WORK TO COMPLETE: In the excerpt, what was the fix for the P45 / Lightroom problem?

EXCERPTED TEXT:
• • • •
This story was to be repeated throughout the trip, with someone every day or two having either a corrupted or accidentally formatted card, and every time full or almost full recovery was possible. Forewarned is forearmed.

Ps:The P45 / Lightroom solution was to go back to what I had always been doing, which is to copy the files from the card to a hard drive, and then Import into Lightroom, rather than to use the program’s auto-import function. Of course Auto-import worked perfectly with all my other camera files.


Closing Thoughts

Some months before the trip I wrote to all members and suggested that a backup camera was almost a must, and that traveling on such a long, remote and expensive expedition with just one camera body was just too risky. I suggested that if they had a low-to-mid range camera this was an excuse to get a better one, and if they were in search of a small and inexpensive backup, this was the excuse they needed to purchase one of those.

Apparently everyone took my advice, because though there were numerous camera failures no one found themselves cameraless.
• • • •
RECORDED INFORMATION:
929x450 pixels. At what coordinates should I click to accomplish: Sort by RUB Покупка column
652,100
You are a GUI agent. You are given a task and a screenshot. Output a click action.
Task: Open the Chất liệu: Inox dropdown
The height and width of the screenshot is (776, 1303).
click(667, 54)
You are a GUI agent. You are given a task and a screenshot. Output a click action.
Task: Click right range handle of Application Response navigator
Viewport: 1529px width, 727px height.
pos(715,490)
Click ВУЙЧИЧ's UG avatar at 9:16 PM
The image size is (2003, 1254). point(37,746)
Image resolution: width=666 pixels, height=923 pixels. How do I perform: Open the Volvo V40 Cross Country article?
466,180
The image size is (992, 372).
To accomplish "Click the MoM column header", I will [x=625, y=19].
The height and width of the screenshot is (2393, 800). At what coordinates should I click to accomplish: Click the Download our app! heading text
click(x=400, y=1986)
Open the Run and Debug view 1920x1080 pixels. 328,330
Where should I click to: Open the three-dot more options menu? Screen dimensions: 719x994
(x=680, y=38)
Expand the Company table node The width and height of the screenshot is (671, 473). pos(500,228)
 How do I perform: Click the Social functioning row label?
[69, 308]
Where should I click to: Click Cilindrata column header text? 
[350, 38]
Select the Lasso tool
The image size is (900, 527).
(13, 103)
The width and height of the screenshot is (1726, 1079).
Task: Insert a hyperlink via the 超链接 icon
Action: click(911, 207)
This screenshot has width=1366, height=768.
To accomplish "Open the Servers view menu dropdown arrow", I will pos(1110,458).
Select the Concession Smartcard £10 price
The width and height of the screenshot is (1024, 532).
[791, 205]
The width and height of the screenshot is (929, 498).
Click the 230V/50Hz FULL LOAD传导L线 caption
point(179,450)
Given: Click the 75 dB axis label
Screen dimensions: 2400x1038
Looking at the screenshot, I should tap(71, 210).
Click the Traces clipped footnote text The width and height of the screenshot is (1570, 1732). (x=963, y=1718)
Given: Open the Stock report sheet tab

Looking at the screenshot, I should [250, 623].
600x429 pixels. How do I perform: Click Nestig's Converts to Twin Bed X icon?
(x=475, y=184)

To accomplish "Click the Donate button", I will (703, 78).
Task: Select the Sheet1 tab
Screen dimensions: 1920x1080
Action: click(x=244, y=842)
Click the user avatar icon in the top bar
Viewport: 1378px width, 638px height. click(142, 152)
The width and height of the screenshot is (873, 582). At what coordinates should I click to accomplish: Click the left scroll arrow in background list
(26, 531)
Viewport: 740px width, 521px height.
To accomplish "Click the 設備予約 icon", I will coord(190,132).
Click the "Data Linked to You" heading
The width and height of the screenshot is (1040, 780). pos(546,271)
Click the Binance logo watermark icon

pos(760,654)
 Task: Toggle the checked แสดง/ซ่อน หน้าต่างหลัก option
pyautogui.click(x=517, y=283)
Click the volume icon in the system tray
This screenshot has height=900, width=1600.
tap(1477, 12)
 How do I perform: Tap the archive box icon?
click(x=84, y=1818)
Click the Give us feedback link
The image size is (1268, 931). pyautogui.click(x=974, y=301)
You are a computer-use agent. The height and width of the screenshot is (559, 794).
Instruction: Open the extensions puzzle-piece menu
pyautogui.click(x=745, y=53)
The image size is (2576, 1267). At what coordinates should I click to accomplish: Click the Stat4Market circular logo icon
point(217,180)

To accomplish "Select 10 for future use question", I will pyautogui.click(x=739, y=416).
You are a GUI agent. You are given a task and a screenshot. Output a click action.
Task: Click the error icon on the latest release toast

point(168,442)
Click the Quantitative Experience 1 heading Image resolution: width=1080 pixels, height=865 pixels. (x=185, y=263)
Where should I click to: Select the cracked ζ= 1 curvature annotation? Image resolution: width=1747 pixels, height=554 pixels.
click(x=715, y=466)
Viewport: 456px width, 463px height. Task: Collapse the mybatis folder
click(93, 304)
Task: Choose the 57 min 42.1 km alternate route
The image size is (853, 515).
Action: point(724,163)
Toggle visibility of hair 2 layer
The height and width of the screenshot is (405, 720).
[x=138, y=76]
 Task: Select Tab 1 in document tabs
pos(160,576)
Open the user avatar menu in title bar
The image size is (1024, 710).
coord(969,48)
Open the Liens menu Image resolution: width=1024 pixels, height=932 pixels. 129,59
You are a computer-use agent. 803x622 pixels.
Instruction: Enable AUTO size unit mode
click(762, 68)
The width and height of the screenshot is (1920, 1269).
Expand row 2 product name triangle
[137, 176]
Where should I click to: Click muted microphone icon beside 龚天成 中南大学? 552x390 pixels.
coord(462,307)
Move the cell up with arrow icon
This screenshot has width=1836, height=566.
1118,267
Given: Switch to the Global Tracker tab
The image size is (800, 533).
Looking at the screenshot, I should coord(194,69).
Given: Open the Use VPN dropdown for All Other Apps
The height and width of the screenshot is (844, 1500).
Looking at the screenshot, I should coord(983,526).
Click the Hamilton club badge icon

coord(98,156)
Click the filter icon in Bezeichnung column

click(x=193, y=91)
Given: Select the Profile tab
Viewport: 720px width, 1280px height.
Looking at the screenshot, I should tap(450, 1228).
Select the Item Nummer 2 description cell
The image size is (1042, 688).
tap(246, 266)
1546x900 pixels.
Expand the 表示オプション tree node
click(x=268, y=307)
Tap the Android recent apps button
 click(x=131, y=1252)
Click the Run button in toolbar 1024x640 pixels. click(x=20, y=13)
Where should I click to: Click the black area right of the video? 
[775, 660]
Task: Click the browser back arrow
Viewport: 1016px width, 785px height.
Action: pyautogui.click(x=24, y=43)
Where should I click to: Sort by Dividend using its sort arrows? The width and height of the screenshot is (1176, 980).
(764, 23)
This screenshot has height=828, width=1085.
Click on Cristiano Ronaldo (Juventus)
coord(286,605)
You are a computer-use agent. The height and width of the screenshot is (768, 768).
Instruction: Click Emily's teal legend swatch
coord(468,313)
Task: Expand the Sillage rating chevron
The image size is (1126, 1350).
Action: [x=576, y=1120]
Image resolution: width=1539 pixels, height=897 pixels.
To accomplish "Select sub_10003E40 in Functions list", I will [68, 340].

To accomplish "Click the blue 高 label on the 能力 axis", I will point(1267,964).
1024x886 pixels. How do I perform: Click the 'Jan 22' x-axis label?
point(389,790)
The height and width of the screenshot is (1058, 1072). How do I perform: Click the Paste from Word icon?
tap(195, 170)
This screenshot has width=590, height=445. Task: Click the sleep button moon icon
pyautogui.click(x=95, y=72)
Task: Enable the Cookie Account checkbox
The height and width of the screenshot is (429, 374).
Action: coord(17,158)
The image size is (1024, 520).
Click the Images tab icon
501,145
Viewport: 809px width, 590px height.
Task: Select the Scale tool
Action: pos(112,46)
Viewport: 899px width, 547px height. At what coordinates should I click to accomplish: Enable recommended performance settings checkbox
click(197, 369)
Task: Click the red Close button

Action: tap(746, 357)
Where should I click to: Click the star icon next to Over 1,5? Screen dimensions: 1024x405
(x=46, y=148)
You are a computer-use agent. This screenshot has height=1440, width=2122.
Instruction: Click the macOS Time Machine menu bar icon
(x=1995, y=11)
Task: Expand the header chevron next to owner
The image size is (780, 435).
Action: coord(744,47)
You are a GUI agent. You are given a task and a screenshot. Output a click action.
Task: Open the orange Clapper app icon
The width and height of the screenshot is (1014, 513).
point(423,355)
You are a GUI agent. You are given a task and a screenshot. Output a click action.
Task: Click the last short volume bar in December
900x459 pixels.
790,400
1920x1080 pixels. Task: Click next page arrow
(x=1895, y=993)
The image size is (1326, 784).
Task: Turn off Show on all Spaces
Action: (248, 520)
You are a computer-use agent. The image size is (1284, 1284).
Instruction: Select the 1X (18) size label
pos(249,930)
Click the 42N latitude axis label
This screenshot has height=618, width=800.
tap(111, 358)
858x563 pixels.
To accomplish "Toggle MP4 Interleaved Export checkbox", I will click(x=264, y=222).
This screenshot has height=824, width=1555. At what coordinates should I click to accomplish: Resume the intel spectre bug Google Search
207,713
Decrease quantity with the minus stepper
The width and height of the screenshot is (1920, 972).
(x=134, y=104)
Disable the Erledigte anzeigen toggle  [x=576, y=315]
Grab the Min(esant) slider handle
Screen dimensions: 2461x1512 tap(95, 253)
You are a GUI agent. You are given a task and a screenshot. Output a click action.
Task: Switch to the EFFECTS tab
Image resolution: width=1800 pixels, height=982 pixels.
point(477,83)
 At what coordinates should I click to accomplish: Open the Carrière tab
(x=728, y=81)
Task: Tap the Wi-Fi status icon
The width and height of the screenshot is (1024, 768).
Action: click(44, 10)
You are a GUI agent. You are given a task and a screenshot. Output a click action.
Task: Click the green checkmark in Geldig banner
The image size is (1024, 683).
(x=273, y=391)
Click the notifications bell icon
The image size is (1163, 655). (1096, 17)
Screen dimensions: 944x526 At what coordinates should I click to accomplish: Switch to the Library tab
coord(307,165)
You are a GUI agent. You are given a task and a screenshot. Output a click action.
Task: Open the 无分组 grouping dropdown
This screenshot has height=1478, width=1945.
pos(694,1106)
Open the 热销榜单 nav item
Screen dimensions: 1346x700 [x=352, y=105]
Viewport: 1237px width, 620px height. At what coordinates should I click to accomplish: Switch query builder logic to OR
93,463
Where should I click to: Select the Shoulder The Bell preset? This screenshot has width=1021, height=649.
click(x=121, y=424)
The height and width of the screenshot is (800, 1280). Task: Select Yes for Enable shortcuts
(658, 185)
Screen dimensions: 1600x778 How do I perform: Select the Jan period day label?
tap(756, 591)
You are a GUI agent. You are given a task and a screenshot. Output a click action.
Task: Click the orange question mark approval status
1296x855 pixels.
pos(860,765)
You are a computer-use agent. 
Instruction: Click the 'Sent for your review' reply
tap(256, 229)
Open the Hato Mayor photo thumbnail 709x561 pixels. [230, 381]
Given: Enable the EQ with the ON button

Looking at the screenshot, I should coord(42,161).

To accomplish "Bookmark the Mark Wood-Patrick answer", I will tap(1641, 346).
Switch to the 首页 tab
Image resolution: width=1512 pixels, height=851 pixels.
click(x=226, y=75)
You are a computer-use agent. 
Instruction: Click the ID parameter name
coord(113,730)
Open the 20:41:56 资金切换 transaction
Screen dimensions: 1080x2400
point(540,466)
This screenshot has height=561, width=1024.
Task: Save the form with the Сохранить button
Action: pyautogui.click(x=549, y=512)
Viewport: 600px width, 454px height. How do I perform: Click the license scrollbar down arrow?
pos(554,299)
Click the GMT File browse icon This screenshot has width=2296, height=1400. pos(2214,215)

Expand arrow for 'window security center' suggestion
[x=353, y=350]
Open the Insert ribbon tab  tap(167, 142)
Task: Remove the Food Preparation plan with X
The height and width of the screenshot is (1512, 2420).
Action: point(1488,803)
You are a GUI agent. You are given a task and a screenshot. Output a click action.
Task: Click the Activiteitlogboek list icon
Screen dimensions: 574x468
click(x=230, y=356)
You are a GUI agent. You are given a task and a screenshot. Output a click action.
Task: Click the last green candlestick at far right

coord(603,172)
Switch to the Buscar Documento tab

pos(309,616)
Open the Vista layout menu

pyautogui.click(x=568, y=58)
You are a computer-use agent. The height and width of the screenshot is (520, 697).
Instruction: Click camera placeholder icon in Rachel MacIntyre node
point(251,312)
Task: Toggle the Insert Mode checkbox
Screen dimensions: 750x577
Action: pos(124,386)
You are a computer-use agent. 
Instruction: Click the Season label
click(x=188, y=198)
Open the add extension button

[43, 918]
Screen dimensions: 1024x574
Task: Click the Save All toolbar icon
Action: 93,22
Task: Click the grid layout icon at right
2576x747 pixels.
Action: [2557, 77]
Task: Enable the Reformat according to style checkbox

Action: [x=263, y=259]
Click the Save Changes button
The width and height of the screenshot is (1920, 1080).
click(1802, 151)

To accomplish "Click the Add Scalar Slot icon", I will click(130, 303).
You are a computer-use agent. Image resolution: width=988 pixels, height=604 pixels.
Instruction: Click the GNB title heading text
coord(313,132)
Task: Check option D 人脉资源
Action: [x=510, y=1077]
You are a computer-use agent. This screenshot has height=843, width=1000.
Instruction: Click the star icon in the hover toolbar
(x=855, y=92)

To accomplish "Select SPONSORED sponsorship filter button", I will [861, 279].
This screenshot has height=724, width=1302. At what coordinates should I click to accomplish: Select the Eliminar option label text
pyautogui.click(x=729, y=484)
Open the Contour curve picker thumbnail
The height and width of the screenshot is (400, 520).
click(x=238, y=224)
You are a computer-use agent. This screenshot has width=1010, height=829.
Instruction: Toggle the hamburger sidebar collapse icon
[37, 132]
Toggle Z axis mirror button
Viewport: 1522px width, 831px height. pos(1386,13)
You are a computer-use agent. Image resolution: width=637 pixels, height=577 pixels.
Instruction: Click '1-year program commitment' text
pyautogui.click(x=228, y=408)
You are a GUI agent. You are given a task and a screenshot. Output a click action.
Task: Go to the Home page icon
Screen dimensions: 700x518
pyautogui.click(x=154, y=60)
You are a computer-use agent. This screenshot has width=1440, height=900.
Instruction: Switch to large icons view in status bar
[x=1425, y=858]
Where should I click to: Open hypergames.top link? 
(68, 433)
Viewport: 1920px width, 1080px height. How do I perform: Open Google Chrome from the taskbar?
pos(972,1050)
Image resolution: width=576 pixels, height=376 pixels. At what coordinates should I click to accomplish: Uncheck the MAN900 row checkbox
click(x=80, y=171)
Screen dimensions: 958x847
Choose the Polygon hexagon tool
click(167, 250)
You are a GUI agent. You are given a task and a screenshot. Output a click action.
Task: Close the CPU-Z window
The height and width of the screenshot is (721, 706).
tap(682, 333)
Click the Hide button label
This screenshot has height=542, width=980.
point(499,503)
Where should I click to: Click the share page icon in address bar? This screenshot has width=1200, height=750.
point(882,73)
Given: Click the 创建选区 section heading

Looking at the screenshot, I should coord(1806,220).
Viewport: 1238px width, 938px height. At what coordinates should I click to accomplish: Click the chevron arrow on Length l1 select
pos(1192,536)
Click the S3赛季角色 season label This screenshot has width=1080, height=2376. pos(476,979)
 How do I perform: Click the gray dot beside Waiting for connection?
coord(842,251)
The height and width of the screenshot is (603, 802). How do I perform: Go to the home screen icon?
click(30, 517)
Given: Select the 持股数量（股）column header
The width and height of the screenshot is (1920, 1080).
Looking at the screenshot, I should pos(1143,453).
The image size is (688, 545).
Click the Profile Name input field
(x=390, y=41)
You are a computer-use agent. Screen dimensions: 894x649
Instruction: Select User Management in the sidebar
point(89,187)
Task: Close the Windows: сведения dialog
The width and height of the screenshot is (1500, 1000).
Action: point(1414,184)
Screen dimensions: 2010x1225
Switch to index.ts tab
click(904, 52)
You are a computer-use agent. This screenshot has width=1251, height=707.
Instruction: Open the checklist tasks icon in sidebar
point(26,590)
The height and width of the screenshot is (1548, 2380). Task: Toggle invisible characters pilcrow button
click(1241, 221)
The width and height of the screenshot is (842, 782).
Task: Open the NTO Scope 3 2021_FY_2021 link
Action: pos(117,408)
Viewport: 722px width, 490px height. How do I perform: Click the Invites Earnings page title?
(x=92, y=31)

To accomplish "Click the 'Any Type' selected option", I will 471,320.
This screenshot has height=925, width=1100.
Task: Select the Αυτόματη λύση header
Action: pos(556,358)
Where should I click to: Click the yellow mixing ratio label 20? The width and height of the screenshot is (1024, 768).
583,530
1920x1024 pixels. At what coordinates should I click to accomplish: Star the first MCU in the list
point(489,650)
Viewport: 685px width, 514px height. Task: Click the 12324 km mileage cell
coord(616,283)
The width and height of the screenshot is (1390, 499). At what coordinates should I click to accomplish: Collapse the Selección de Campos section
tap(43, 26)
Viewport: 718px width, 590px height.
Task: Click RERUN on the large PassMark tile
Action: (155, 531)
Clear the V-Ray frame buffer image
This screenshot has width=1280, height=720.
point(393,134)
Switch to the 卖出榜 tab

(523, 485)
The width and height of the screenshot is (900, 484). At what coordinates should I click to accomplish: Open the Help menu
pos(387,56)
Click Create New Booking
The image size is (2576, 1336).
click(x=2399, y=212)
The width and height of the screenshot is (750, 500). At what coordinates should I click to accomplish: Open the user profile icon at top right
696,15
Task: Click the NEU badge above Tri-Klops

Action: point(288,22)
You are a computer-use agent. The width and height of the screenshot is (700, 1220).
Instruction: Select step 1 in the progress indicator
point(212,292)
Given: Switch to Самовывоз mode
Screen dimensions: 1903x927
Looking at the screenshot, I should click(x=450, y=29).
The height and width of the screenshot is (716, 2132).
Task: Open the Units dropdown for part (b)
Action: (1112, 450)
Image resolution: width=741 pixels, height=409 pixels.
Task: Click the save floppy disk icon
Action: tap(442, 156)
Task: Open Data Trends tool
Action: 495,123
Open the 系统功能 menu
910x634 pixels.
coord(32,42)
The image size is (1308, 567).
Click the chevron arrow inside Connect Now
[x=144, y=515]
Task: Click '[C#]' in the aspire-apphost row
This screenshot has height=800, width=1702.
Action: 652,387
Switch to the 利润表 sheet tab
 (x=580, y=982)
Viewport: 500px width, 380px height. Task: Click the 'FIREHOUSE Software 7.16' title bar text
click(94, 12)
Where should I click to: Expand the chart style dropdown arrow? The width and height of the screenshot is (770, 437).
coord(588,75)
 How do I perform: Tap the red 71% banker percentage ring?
• • • •
EXERCISE ANSWER: Copying the files from the card to a hard drive and then importing them into Lightroom, instead of using the program's auto-import function.